O idoso foi indiciado por feminicídio e ocultação de cadáver. Ele passou por audiência de custódia na manhã desta quinta-feira, 30, e permaneceu preso. Uma prima da vítima que pediu para não ser identificada disse que o crime chocou a família.
Segundo ela, Eliana trabalhava há mais de 30 anos na rede municipal de ensino da cidade e há 21 lecionava em uma escola infantil. “Ela conhecia esse homem desde pequena, mas ele foi embora para São Paulo e voltou há pouco tempo. Eles estavam se encontrando, se conhecendo. Não dá para entender como ele foi fazer essa maldade com ela”, disse. A professora deixou duas filhas.
Outras operações serão deflagradas, diz ministério
O Ministério da Justiça investiu mais de R$ 1 milhão no pagamento de diárias aos policiais que atuaram na operação em ações fora das cidades de origem, o que possibilitou ampliar o alcance das ações até cidades menores.

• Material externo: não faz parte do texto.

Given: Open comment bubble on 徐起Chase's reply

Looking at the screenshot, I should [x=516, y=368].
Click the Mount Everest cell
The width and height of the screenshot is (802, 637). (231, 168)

Conforme a pasta, outras operações de combate à violência contra a mulher serão deflagradas este ano. “Os indicadores nos obrigam a ter, na política pública de segurança do país, uma centralidade no enfrentamento da violência contra a mulher e vamos investir cada vez mais nestas operações integradas”, disse o secretário nacional de Segurança Pública, Tadeu Alencar.
Além da repressão aos crimes, a operação também realizou atividades educativas objetivando a prevenção de novos casos. Foram 4.165 ações, entre palestras e oficinas realizadas pelas polícias em escolas, faculdades, shoppings, feiras e empresas privadas. Em Biguaçu (SC), policiais militares foram ao comércio para orientar as mulheres sobre medidas preventivas, como a letra X na mão indicando risco de violência.
Em Sorocaba, foram atendidas 830 mulheres em situação de violência e ações de conscientização foram levadas às escolas. A delegada Alessandra Reis dos Santos Silveira, da Delegacia da Mulher de Sorocaba, disse que essas ações conjuntas são importantes. “Na medida em que a população tem ciência de que está presenciando um fato de agressão, ela denuncia e pede ajuda para aquela mulher. Assim se forma uma rede de proteção”, disse.
Como denunciar
As denúncias de violência contra a mulher podem ser feitas pelo número 180, que atende em todo o território nacional 24 horas por dia. Também é possível fazer denúncias pelo aplicativo Direitos Humanos Brasil e na página da Ouvidoria Nacional de Direitos Humanos, do Ministério dos Direitos Humanos e Cidadania.
No site está disponível o atendimento por chat com libras. Em casos urgentes de violência contra a mulher, os números 197 da Polícia Civil e 190 da Polícia Militar também atendem 24 horas por dia.
O nome Átria da operação faz referência à estrela que se destaca na constelação Triângulo Austral, do hemisfério sul estelar, em alusão a retirar a mulher da condição de vítima e colocá-la em evidência.